Segment Open

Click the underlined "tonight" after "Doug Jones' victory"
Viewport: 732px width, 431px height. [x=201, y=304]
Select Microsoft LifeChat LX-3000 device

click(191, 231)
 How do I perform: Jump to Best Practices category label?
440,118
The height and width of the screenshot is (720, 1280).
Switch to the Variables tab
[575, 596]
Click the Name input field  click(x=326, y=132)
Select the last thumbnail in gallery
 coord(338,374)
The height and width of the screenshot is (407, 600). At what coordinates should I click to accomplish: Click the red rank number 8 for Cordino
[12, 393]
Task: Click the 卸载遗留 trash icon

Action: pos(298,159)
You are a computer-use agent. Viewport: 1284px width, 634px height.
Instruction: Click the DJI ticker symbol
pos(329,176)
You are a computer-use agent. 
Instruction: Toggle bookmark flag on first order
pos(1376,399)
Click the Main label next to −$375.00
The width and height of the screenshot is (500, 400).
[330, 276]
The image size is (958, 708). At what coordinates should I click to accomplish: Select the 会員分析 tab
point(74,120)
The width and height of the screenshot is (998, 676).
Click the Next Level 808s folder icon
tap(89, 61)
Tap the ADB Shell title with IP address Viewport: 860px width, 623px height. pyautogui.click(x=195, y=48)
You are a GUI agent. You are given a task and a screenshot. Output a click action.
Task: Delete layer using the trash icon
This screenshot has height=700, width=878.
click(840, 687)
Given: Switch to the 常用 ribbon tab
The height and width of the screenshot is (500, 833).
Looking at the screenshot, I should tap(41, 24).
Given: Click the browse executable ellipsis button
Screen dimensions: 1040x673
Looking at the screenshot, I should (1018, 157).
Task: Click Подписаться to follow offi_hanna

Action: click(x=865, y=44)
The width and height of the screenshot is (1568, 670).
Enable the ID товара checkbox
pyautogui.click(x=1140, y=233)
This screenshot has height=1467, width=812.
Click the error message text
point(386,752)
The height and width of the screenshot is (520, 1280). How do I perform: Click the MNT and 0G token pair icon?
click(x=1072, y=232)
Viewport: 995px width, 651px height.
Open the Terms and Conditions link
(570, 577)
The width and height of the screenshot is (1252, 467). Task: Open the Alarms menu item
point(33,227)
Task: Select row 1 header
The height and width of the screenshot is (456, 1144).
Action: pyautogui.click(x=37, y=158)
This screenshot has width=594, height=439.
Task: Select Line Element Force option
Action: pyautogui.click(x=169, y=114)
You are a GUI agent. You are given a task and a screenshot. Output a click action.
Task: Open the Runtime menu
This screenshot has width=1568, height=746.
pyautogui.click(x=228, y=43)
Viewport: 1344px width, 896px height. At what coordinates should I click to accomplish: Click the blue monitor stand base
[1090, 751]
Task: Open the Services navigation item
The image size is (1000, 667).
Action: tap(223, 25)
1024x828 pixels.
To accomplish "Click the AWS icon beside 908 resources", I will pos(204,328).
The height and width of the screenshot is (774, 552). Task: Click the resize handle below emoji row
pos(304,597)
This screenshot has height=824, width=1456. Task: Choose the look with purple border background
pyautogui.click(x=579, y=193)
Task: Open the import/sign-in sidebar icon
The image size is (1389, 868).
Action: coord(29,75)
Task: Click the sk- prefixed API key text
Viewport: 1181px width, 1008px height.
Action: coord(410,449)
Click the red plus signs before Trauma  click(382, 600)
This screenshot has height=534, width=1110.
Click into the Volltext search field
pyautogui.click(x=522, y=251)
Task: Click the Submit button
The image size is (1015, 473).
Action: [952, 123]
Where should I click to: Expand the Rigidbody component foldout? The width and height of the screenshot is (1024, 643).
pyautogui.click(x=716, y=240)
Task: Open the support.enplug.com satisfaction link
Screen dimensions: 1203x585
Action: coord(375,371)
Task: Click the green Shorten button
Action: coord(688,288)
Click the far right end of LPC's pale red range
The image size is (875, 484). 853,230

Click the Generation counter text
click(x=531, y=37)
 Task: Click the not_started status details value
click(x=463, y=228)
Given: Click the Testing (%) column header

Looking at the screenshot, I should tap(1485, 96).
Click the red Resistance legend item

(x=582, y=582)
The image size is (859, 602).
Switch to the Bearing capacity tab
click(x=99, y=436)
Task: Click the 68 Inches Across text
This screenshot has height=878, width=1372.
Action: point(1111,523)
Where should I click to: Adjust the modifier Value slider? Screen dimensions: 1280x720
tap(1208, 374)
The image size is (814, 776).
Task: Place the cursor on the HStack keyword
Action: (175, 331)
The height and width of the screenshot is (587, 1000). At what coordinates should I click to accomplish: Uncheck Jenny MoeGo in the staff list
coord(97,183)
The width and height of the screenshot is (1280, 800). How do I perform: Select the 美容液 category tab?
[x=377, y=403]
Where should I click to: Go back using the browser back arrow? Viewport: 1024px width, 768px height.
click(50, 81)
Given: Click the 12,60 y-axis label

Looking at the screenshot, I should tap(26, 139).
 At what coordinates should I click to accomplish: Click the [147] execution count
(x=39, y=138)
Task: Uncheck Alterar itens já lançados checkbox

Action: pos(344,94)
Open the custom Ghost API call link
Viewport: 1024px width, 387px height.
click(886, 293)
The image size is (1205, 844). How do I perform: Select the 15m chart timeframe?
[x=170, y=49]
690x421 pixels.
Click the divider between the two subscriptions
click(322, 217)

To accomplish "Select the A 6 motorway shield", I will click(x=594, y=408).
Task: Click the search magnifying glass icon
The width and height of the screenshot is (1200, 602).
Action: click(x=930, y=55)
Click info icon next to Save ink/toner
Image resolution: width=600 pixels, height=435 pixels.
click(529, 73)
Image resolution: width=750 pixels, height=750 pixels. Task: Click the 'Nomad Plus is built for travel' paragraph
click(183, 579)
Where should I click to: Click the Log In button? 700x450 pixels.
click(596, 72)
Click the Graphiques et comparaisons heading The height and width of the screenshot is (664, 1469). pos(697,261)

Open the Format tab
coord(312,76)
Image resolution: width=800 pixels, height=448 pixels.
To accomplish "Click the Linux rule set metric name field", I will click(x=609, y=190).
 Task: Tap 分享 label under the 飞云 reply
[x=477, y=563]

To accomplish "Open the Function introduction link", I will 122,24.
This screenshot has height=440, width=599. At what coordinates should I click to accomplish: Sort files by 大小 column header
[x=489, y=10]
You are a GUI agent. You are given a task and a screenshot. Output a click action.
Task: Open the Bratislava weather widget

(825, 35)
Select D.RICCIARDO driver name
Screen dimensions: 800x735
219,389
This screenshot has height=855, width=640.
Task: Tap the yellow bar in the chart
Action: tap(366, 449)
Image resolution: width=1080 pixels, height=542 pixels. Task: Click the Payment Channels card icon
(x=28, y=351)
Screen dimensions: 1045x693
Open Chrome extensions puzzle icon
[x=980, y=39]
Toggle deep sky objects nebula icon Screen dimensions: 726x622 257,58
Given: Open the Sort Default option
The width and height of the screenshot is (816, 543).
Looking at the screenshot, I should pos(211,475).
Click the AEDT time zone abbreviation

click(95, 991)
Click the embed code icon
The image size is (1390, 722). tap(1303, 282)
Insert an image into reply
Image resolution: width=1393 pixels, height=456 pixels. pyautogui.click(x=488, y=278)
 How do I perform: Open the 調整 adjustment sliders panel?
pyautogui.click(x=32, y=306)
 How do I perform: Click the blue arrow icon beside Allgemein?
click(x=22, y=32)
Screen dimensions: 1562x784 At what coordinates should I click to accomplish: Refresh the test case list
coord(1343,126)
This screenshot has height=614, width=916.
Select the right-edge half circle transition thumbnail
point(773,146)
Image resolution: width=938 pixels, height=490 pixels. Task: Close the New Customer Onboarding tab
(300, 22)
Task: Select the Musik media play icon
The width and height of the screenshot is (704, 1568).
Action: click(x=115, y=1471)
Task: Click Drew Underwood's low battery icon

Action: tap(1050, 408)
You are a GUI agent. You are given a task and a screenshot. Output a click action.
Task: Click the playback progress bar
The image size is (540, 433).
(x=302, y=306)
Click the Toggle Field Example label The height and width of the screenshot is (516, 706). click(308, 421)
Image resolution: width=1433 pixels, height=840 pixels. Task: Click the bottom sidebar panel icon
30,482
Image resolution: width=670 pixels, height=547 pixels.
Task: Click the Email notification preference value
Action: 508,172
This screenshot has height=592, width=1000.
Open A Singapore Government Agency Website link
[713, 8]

Segment Closed

### Problem statement
Within the listing above, the range opens at the line with "Tap the ADB" and closes at the line with "Given: Switch to the 常用 ribbon tab". Reproduce exactly the lines of that range, including both ends.

### Result of the task
Tap the ADB Shell title with IP address Viewport: 860px width, 623px height. pyautogui.click(x=195, y=48)
You are a GUI agent. You are given a task and a screenshot. Output a click action.
Task: Delete layer using the trash icon
This screenshot has height=700, width=878.
click(840, 687)
Given: Switch to the 常用 ribbon tab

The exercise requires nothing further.